Four women in headscarves, aprons, and long dresses bend over a steaming wash tub.
Anna Klumpke, In the Wash House, 1888

"I suppose, then, that these are the sorts of questions I have for us just now as we navigate the flood of machine-generated media: How will AI-generated images train our vision? What habit of attention does it encourage? What modes of engagement do they sustain?" L.M. Sacasas, "Lonely Surfaces"

Sacasas was writing thoughtfully about such questions back in December of 2022, when I was only just starting to notice an infiltration of AI-generated images in my social media feed. After my post last week concerning the ways we are being trained on surfaces, I was happy to discover this essay of his, delving into the different ways human-crafted images engage our attention as opposed to AI-generated. It is well-worth reading in its entirety, but this description of trying to look deeply at an AI "painting" stood out to me:

"But as I came back to the image and sat with it for a while, I found that my efforts to engage it at depth were thwarted. This happened when I began to inspect the image more closely. As I did so, my experience of the image began to devolve rather than deepen. When taken whole and at a glance, the image invited closer consideration, but it did not ultimately sustain or reward such attention."

Lonely Surfaces: On AI-generated Images
The Convivial Society: Vol. 3, No. 20

Do the things we look at devolve or deepen our experiences of our world? And are we paying enough attention to notice which one is happening?

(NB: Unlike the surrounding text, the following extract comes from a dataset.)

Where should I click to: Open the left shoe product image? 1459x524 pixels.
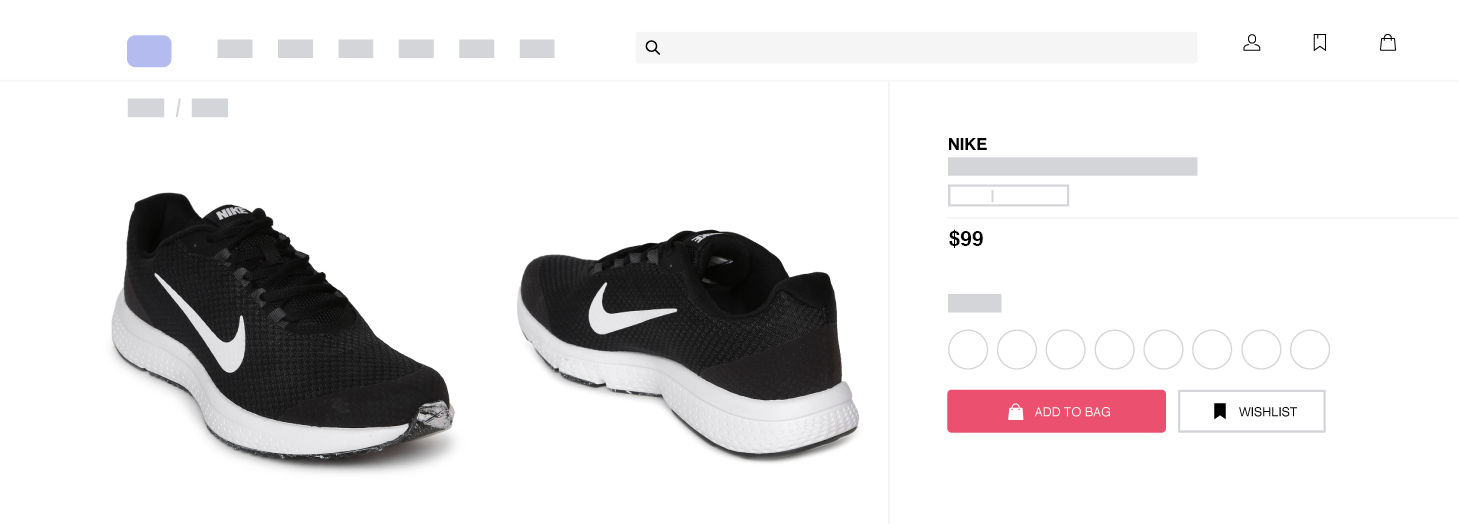[283, 325]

My personal experience with the painting at the top of this essay came to mind as I read Sacasas' observation:

"When I turn to Bruegel or Rembrandt, what I find, whether or not I am fully conscious of it, is not merely technical virtuosity, it is another mind. To encounter a painting or a piece of music or poem is to encounter another person, although it is sometimes easy to lose sight of this fact."

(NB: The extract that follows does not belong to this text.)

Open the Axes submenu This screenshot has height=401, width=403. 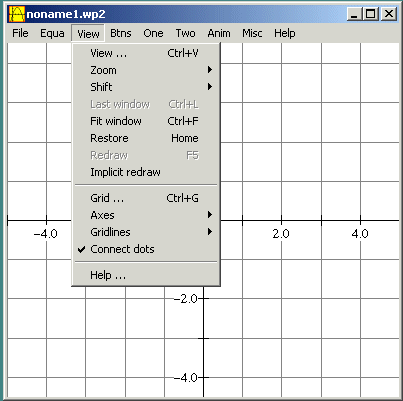tap(146, 215)
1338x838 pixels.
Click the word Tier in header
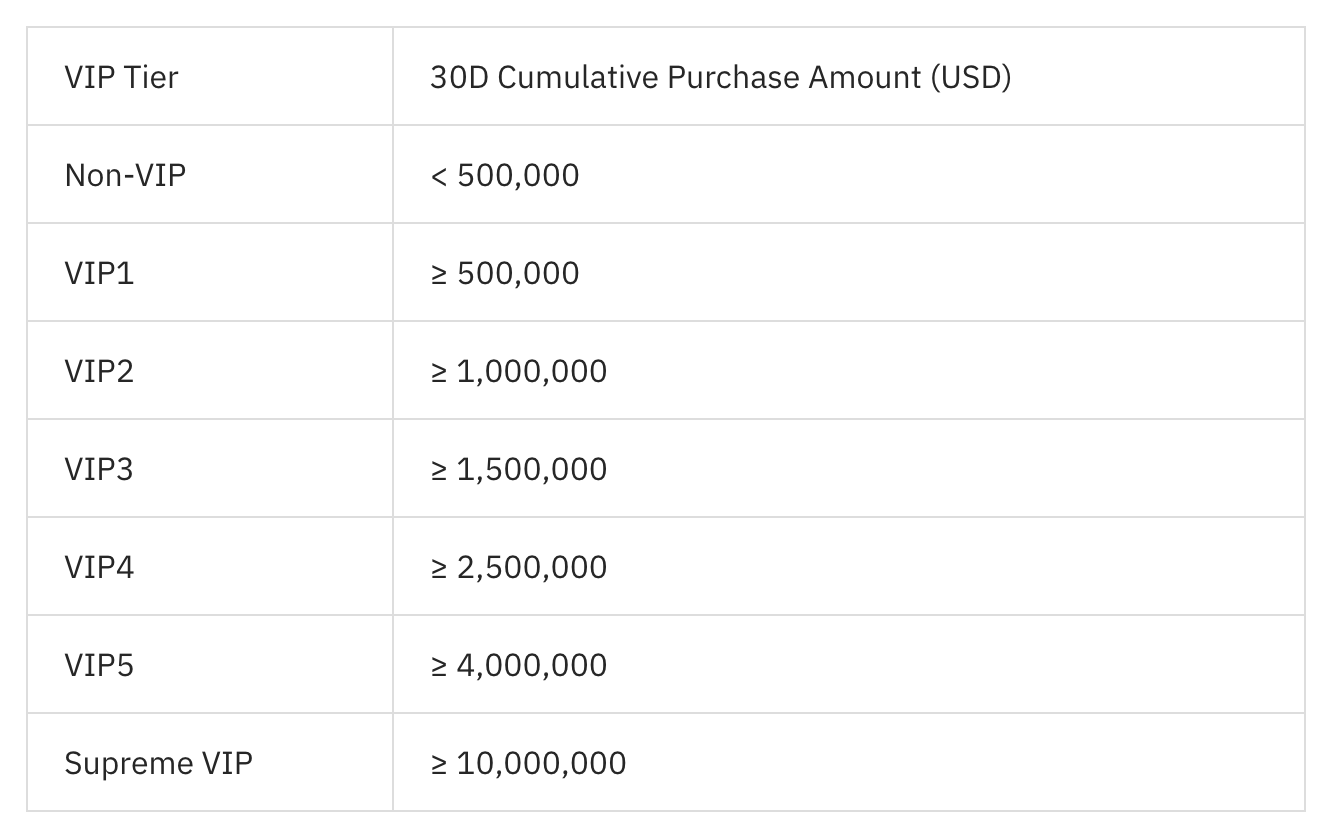(151, 77)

As I first stood in front of Anna Klumpke's painting of the washer women, it did indeed feel like an astonishing encounter. An encounter, moreover, with multiple layers of minds: the painter's, her subjects', and those of the painting's historical viewers.

For me, a strongly-communicated element of this experience is a sense of solidarity among women, and the elevation of devalued "women's work" to a subject of fine art. The women have individuality and presence. The scene is full of light and life, muscles and movement, skin and steam. Their task is not romanticized. They are set against cracked and besmirched walls, window panes covered in a patina of grime. Cobwebs hang above them. They are dressed in drab clothes and large, unshapely shoes, and their hair, that mark of Victorian femininity, is securely hidden under their plain headscarves. It's a large painting, like a window, and I stood there a long time, breathing it in.

Of course, if one glides past such an image in the act of scanning and scrolling, most of the experience of encounter will be lost. Time-strapped, over-stimulated, and constantly prodded toward the next new thing, we seem to have less and less access to deep engagement, even while our technology can potentially bring a world of such art out of galleries and into our homes for a closer look.

" . . . the skimming sort of reading that characterizes so much of our engagement with digital texts (and which often gets transferred to our engagement with analog texts) arises as a coping mechanism for the overwhelming volume of text we typically encounter on any given day," Sacasas, "Lonely Surfaces"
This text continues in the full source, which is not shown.